- Directions
The answer must be every line from the listing that holds the string "each".
::::::
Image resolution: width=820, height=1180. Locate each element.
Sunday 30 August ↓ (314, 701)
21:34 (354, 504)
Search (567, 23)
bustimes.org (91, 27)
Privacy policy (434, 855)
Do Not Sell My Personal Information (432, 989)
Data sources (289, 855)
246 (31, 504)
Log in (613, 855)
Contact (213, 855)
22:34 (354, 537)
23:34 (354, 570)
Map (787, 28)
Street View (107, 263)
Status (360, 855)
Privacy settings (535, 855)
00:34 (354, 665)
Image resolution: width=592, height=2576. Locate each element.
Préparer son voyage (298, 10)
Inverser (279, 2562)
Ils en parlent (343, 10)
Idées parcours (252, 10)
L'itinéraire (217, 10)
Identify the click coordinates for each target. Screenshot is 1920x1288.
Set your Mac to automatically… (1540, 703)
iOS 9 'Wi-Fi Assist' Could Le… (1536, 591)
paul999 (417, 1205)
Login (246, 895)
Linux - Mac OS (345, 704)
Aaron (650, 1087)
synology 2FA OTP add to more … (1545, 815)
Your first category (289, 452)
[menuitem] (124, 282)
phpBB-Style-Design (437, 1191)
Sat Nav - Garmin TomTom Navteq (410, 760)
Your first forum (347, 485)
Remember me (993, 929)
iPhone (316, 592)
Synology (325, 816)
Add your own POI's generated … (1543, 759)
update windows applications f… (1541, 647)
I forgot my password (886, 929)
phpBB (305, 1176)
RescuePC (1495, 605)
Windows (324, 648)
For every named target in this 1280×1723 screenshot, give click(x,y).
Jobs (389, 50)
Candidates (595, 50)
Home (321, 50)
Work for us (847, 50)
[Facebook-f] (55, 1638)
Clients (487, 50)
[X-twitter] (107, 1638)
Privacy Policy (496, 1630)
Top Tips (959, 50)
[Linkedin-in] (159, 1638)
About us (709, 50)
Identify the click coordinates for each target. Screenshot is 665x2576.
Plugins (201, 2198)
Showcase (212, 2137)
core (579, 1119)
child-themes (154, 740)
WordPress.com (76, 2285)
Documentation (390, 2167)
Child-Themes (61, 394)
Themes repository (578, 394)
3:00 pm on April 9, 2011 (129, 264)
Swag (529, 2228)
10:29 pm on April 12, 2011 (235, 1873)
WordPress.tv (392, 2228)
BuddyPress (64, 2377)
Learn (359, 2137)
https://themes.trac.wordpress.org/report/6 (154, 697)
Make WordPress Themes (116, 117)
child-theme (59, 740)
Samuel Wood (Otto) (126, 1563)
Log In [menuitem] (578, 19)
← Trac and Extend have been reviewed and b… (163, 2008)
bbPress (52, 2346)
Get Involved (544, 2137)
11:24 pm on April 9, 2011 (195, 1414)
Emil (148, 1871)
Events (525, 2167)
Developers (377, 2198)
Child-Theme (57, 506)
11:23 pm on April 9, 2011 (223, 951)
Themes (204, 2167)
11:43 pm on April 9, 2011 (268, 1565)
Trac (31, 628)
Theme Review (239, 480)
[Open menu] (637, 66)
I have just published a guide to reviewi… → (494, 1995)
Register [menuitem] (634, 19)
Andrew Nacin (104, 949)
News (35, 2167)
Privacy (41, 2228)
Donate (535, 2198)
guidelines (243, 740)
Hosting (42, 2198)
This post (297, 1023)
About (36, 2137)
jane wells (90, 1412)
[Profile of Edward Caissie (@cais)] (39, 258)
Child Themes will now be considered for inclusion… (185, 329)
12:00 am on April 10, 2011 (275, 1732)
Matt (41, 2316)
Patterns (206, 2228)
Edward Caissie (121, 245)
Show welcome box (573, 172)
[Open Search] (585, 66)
::::::
- Expected answer
Image resolution: width=820, height=1180. Locate each element.
Image resolution: width=592, height=2576. Locate each element.
Identify the click coordinates for each target. Screenshot is 1920x1288.
Identify the click coordinates for each target. Screenshot is 665x2576.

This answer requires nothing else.